Aside from the lack of investigation of potential moderators, an essential limitation of the previous meta-analyses of shared reading is their primary focus on monolingual populations. Several of these meta-analyses did not include any studies reporting results from EL samples (Bus et al., 1995; Mol & Bus, 2011; U.S. Department of Education, Institute of Education Sciences, What Works Clearinghouse, 2015). Exceptions include a meta-analysis by Takacs, Swart, and Bus (2015) and the report from the National Early Literacy Panel (Lonigan et al., 2008). In Takacs et al. (2015), the authors conducted a meta-analysis of shared storybook interventions that were technology enhanced. This meta-analysis included several studies with samples comprising children from low socioeconomic, immigrant, and bilingual backgrounds (e.g., Silverman, 2013; Verhallen & Bus 2009, 2010; Verhallen, Bus, & de Jong, 2006). The authors reported that children from disadvantaged backgrounds benefited most from the interventions with overall small to moderate effects of technology-enhanced shared stories on comprehension (.39 average effect size, p < .01) and expressive vocabulary (.24 average effect size, p = .046). The report by Lonigan et al. (2008) did not exclude studies that used samples comprising bilingual children. However, the final sample of studies included only one study that utilized a bilingual sample—namely, a primarily Hispanic participant sample. This single study was also conducted outside of the United States (Valdez-Menchaca & Whitehurst, 1992), further limiting the generalizability of the authors’ findings to ELs educated in a U.S. context.

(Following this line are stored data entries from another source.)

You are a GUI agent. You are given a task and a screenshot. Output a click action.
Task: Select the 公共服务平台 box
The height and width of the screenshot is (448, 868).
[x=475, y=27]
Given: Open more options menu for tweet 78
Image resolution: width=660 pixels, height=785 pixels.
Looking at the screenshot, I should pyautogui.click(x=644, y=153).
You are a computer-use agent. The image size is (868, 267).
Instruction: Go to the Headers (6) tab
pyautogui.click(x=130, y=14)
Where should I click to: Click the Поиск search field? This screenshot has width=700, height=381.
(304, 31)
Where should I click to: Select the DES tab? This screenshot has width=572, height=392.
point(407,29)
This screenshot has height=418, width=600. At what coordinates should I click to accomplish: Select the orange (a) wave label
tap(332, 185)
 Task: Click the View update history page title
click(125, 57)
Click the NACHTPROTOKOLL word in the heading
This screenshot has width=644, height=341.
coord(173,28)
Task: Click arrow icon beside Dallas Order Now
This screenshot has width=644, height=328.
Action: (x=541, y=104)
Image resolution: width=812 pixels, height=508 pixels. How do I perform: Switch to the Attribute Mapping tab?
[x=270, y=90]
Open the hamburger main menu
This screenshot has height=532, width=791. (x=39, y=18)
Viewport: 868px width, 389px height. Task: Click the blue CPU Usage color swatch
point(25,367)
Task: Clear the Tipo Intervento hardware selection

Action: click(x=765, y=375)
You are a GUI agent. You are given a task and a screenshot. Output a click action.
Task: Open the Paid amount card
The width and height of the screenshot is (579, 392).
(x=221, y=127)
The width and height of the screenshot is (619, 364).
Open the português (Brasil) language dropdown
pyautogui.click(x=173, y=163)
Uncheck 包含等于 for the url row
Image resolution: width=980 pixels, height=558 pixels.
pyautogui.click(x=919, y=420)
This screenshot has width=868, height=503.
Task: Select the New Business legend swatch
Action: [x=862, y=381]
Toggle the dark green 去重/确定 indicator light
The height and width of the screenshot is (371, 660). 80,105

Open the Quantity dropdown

There is a clear need for practical and generalizable information regarding the impact of shared book reading on ELs in the United States. Although it is commonly presumed that language learning strategies employed during shared reading would benefit ELs, it is also possible that a certain proficiency in English is needed to fully benefit from shared book reading in English. This notion is supported by the threshold hypothesis (Ardasheva, Tretter, & Kinny, 2012), which proposes that a minimum level of L2 competency is needed for ELs to benefit from oral language learning strategies. Applying the threshold theory, children with higher L2 proficiency would be greater beneficiaries of language learning strategies such as modeling and guided cooperative practice. Aside from the threshold hypothesis, general proficiency in L2 has been reported as a moderator in several studies, indicating that more proficient L2 learners tend to benefit more from language learning strategy interventions (Ardasheva, Wang, Adesope, & Valentine, 2017; Plonsky, 2011; Taylor, 2014). Furthermore, results of a recent meta-analysis by Prevoo, Malda, Mesman, and van IJzendoorn (2016) indicated moderate within-language correlations for both L1 and L2 between language proficiency and early literacy performance (.33 < r < .37).
Critically, because few studies with a focus on ELs have been included in previous meta-analyses, the opportunities to identify important moderators of the effect of shared book reading on ELs have been severely limited. In the present meta-analysis, we address several factors related to features of the intervention, child characteristics, and methodological components that may influence effect size estimates.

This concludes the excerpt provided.